(Records excerpted from a collection)

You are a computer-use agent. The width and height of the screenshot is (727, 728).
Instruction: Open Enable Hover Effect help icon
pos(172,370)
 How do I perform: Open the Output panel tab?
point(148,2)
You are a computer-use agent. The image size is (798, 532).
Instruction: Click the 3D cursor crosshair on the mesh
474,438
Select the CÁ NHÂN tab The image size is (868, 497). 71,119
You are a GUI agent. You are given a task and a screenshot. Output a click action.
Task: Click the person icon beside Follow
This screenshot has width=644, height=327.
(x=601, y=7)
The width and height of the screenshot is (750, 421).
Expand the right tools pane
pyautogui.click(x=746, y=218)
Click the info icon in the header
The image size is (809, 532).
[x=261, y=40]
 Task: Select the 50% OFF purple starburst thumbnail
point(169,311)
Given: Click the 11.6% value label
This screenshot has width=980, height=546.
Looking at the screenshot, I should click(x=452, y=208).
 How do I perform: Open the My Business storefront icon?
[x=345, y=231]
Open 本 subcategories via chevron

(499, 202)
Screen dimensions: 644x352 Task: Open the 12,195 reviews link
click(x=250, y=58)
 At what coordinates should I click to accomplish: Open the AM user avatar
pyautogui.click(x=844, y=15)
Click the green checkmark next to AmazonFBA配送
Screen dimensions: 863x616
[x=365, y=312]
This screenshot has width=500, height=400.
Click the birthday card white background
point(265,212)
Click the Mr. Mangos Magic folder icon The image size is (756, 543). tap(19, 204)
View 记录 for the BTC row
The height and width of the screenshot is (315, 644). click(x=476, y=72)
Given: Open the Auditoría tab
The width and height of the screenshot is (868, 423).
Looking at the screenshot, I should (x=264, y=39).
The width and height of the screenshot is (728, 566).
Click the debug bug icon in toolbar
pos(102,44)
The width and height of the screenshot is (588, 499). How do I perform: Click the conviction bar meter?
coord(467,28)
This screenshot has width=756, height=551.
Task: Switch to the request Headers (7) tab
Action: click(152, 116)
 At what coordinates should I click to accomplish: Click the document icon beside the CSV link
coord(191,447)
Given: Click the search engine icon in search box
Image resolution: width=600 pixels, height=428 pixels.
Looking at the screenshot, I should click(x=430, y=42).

■ **ASSIGNMENT**
Search the data and copy each line containing "agent".

■ **TASK RESPONSE**
You are a computer-use agent. The width and height of the screenshot is (727, 728).
You are a computer-use agent. The image size is (798, 532).
You are a GUI agent. You are given a task and a screenshot. Output a click action.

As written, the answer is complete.